This graph shows the median home price in the greater Austin metroplex as of December 2004-2016. The 2017 data is for January, which is the latest available at this writing. Future prices are guesses based on the average year-over year change.
Source: Austin Board of Realtors®
In October, I published an earlier edition of the infographic shown to the right. It lists the median price of houses in the Austin market at the end of the year from 2004 through 2016. That article focused on the dangers of trying to time the market. Although real estate prices generally rise over time, that price growth is never a straight line. Like all markets, there are ups and downs along the way.
Median Price is a statistical measurement that is useful in identifying and tracking trends. The median price is the price at which the number of houses selling above that point is equal to the number of houses selling below that point. Median price is usually a more stable number that average price, which can show wild swings due to extreme outliers—extremely high or low priced sales.
Today I added December 2016 and January 2017. This post was inspired buy the drop of just over $10,000 between December 2016 and January 2017. What could that mean? Are home prices in the Austin area starting to stabilize or maybe even fall?

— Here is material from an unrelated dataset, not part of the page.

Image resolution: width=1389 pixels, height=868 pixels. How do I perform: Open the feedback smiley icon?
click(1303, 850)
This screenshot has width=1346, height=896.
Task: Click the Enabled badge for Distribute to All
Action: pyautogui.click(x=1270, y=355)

It’s impossible to say from just one month’s performance. Housing sales always slow over the winter. This slowdown results from a number of factors, including the holiday season and bad weather (although bad weather is the best time to look at a house). These factors form the “seasonal differences” you hear so much about.
There are other factors at play, too. Inventory (the number of houses available to sell) in the Austin area remains extremely low. The February inventory held only a two month supply. In contrast, a stable market usually has about a six month supply. The inventory alone will ensure prices don’t go down to far and will probably keep pushing them upward.
Then there’s the national debt. The national debt lowers the value of money, which causes the price of everything to rise. General inflation bleeds into the housing market, too. Higher prices create higher prices.
And look at the trend line in that graphic. During the Great Recession, the trend line went up, even when we experienced a temporary drop in housing prices. And now, even with the drop between December and January, prices continue to increase apace. I projected that trend into the future by adding the 10-year average year-over-year change in price to SWAG future prices.
It looks like homes will only get more expensive as time goes on.